A coalition of national and regional oil, gas, coal, and mining associations and county governments in four Rocky Mountain states charged three US Department of the Interior agencies with using bad science and poor information to make public lands and Endangered Species Act listing decisions for the Greater Sage Grouse.

A coalition of national and regional oil, gas, coal, and mining associations and county governments in four Rocky Mountain states charged three US Department of the Interior agencies with using bad science and poor information to make public lands and Endangered Species Act listing decisions for the Greater Sage Grouse.

The US Bureau of Land Management, US Fish and Wildlife Service, and US Geological Survey are using selective and questionable data to justify top-down restrictive measures that will damage communities within the bird’s 11-state habitat while discouraging more effective state and local conservation efforts, the group said in three Mar. 18 challenges filed under the Data Quality Act.

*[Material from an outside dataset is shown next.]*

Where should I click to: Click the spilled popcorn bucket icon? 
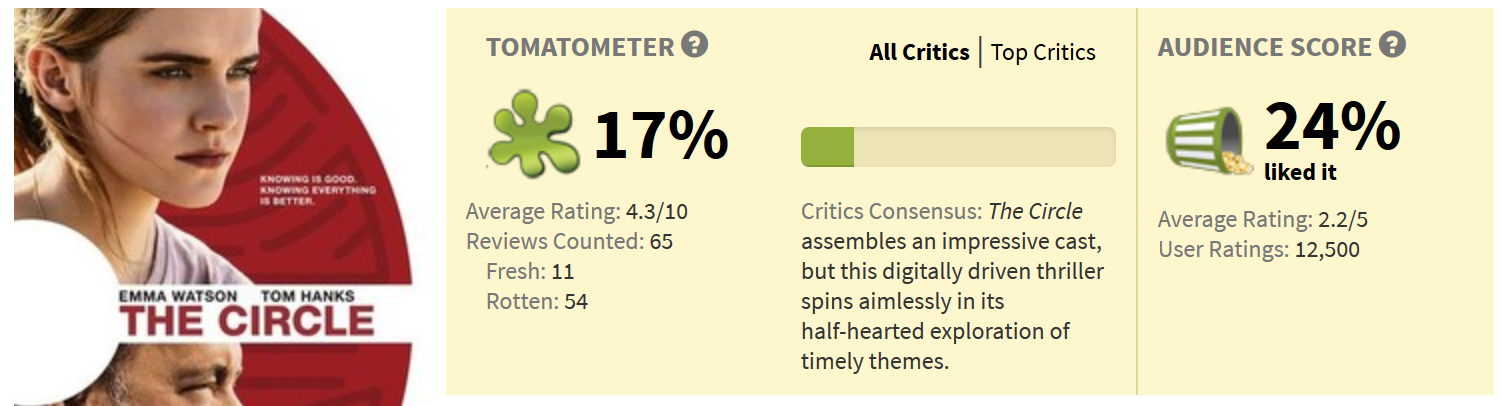click(x=1208, y=142)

“We’ve documented real issues with transparency and scientific integrity,” said Kent Holsinger of Holsinger Law LLC, who headed the group’s legal and scientific team. “It’s unacceptable that we’ve had to resort to multiple lawsuits under the Freedom of Information Act and other maneuvers to obtain basic scientific information that should have already been provided to the public.

Holsinger noted that by carefully analyzing that data, the team found extensive flaws in the agencies’ science, and demonstrated how they exaggerate impacts from human activities while ignoring real threats like predation as well as natural fluctuations.

“The steadfast reliance and perpetuation of flawed information reveals these agencies aren’t as much interested in sage-grouse conservation as they are in controlling our economy and western way of life,” Holsinger said.

Ten county governments in Montana, six in Colorado, two in Nevada, and one in Utah are coalition members. Oil and gas participants include the Independent Petroleum Association of America, International Association of Drilling Contractors, Montana Petroleum Association, Petroleum Association of Wyoming, and Western Energy Alliance.

Coalition members have been working individually and together to conserve the Greater Sage Grouse more effectively than a federal Endangered Species Act designation would, said Kathleen Sgamma, WEA vice-president of government and public affairs.

“The agencies have been ignoring that work while not being transparent about their actions,” Sgamma said. “We have repeatedly pointed out the flaws in their ‘science,’ but rather than taking that input constructively, they have persisted with incomplete and erroneous information. By formally filing these challenges, we hope to show that we are serious about preventing poor land use and listing decisions based on bad information.”